## SELECTED EXTRACT
Ms. Hickox said a forehead scan taken by an official at the airport initially said her temperature was 98 degrees. But hours later, after she said she became upset about being held without explanation, a forehead scan found her temperature to be 101 degrees.

A worker at the airport “barked questions at me as if I was a criminal,” she wrote.

At the hospital, her temperature was recorded at 98.6 degrees on an oral thermometer, and she said a doctor told her, “There’s no way you have a fever. Your face is just flushed.” After that, she said, her blood was taken and came back negative for Ebola after a test.

“I am scared about how health-care workers will be treated at airports when they declare that they have been fighting Ebola in West Africa,” Ms. Hickox wrote. “I am scared that, like me, they will arrive and see a frenzy of disorganization, fear and, most frightening, quarantine.”

## REQUIREMENT 1
For the passage on Ms. Hickox's airport screening, state whether each statement agrees with it, answering yes or no and quoting the deciding words: (a) The first forehead scan at the airport gave her temperature as 98 degrees. (b) At the hospital, an oral thermometer recorded her temperature as 101 degrees. (c) Her blood test for Ebola came back positive.
## REQUIREMENT 2
Reproduce word for word the portion of the passage on Ms. Hickox's airport screening between "Ms. Hickox said" and "after a test.", inclusive.
The items that follow have no connection to the passage.

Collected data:
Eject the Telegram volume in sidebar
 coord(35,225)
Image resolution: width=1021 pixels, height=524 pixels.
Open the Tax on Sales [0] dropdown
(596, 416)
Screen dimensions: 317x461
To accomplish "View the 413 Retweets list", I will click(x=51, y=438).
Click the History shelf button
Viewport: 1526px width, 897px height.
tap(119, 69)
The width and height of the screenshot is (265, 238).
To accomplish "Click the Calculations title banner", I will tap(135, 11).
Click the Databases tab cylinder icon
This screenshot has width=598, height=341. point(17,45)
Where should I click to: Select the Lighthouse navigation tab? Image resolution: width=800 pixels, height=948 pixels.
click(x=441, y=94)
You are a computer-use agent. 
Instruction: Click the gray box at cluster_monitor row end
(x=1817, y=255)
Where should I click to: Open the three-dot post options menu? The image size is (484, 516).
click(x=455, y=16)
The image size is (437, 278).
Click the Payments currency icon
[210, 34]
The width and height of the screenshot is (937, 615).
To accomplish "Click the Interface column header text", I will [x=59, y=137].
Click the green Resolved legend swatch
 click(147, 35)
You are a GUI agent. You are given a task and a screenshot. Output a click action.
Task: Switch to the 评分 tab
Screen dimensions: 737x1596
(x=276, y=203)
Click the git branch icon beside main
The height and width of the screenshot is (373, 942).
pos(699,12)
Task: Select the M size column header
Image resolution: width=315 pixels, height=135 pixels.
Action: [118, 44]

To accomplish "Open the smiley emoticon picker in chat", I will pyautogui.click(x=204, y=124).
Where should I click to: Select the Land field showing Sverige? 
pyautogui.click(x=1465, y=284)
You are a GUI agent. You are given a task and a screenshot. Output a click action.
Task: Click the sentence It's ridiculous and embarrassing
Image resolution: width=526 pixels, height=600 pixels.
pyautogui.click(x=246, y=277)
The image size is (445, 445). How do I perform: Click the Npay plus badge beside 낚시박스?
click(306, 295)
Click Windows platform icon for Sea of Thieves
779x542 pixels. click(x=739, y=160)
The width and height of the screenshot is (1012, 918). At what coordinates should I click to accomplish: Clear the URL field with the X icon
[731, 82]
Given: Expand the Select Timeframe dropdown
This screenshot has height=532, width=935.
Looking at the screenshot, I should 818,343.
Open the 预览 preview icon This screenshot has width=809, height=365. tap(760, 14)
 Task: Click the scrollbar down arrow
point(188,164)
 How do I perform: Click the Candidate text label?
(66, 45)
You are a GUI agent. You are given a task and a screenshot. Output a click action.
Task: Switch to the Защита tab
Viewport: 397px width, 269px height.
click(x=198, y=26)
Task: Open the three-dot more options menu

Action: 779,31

## ANSWER AREA 1
(a) Yes: "a forehead scan taken by an official at the airport initially said her temperature was 98 degrees"
(b) No: "her temperature was recorded at 98.6 degrees on an oral thermometer"
(c) No: "her blood was taken and came back negative for Ebola after a test"

## ANSWER AREA 2
Ms. Hickox said a forehead scan taken by an official at the airport initially said her temperature was 98 degrees. But hours later, after she said she became upset about being held without explanation, a forehead scan found her temperature to be 101 degrees.

A worker at the airport “barked questions at me as if I was a criminal,” she wrote.

At the hospital, her temperature was recorded at 98.6 degrees on an oral thermometer, and she said a doctor told her, “There’s no way you have a fever. Your face is just flushed.” After that, she said, her blood was taken and came back negative for Ebola after a test.